- TEXT EXCERPT:
Fact Check: 'Out Of Shadows' Film Does NOT Prove Satanic Child Rapists Control Government, Hollywood, And A D.C. Pizza Parlor

Fact Check

  • by: Dean Miller
Fact Check: 'Out Of Shadows' Film Does NOT Prove Satanic Child Rapists Control Government, Hollywood, And A D.C. Pizza Parlor No Smoking Gun

Does the film "Out of Shadows" prove a child-raping satanic cult controls the U.S. government and Hollywood, and operated out of a Washington, D.C., pizza parlor? No, that's not true: The film declares that the lid came off in a leading Democrat's leaked emails, in which "pizza" is used as secret code for child sex. But the filmmakers provide nothing to support that or any of the other claims put forth. The film provides no direct documentary evidence or victim statement or eyewitness to prove that government and media are run by a network of satanic child molesters, asking viewers to accept on pure faith its allegations of felony crimes. It also offers no circumstantial evidence, such as fingerprints, financial records or license plates from which a responsible inference can be drawn.

This seminal recitation of QAnon beliefs appears in the film (archived here) which was posted to Vimeo on July 18, 2020, under the title "Out Of Shadows". It opened:

Why do you believe what you believe? Because at some point in your life you trusted the information someone was giving you.

Online, the film appeared like this, as of April 15, 2021:

OUT OF SHADOWS from P4K Videos on Vimeo.

- SUPPLIED MATERIAL:
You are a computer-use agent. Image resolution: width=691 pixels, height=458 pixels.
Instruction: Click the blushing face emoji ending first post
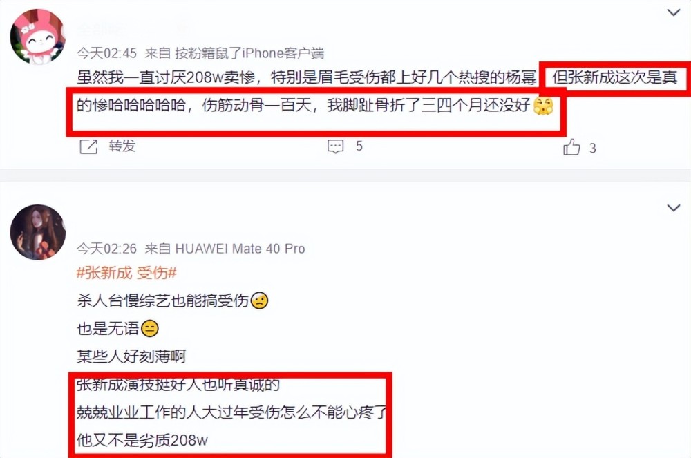(543, 106)
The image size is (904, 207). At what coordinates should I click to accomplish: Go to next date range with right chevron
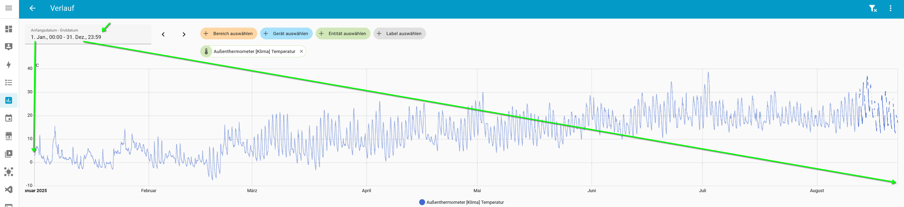point(184,34)
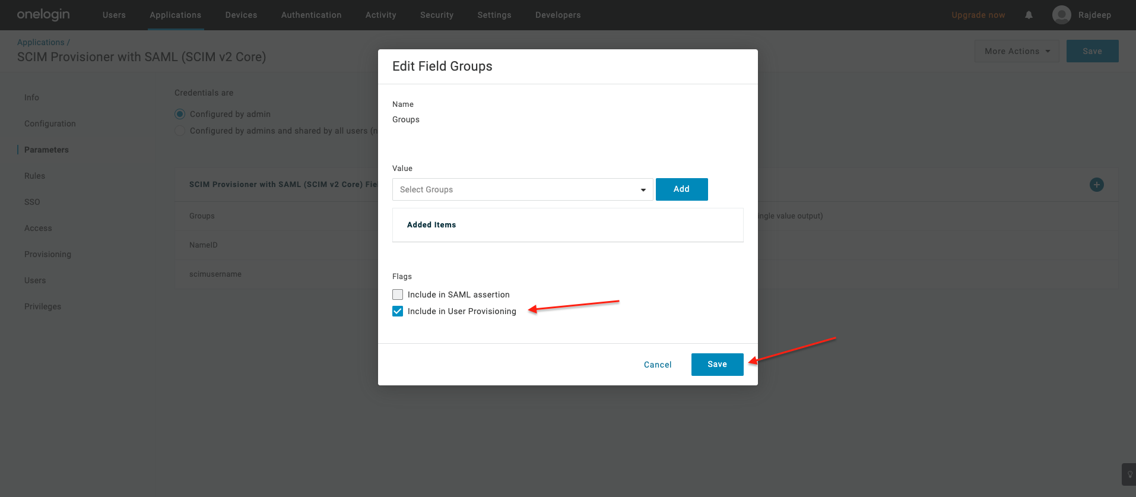The width and height of the screenshot is (1136, 497).
Task: Open the Select Groups dropdown
Action: coord(522,189)
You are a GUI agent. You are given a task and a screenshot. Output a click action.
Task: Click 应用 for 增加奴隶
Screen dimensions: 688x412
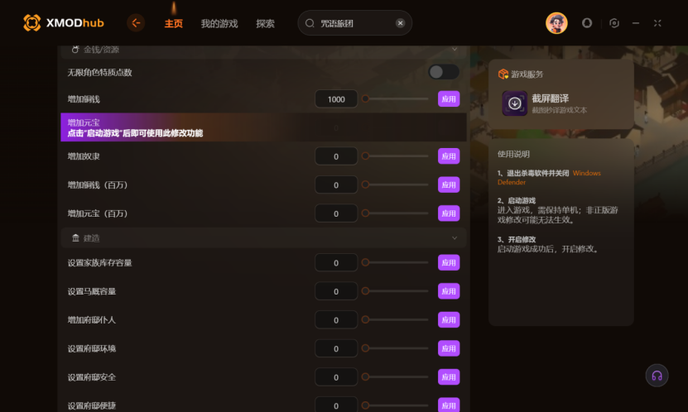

- EXERCISES:
1) Copy the stretch of the fact check on the "Out Of Shadows" film from "This seminal recitation" through "was giving you.".
2) Using the fact check on the "Out Of Shadows" film, decide whether each statement agrees with it. Answer yes or no for each, and quote the words of the text that decide it. (a) The film was posted to Vimeo on July 18, 2020. (b) The film presents fingerprints and financial records as circumstantial evidence. (c) The fact check was written by Dean Miller.
The records are not needed for this work.

- EXPECTED RESPONSES:
1)
This seminal recitation of QAnon beliefs appears in the film (archived here) which was posted to Vimeo on July 18, 2020, under the title "Out Of Shadows". It opened:

Why do you believe what you believe? Because at some point in your life you trusted the information someone was giving you.

2)
(a) Yes: "was posted to Vimeo on July 18, 2020"
(b) No: "It also offers no circumstantial evidence, such as fingerprints, financial records or license plates"
(c) Yes: "by: Dean Miller"